▶ What you will do
Copy out all lines bearing the word "button" from the listing below.

▶ Available data
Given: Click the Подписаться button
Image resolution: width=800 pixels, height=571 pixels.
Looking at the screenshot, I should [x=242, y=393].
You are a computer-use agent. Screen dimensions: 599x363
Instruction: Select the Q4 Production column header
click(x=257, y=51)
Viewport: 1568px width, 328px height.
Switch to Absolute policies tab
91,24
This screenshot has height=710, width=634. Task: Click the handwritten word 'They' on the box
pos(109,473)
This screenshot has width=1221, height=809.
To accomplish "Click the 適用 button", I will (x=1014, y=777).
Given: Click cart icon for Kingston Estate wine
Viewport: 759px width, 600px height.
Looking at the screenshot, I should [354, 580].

▶ Result of this task
Given: Click the Подписаться button
To accomplish "Click the 適用 button", I will (x=1014, y=777).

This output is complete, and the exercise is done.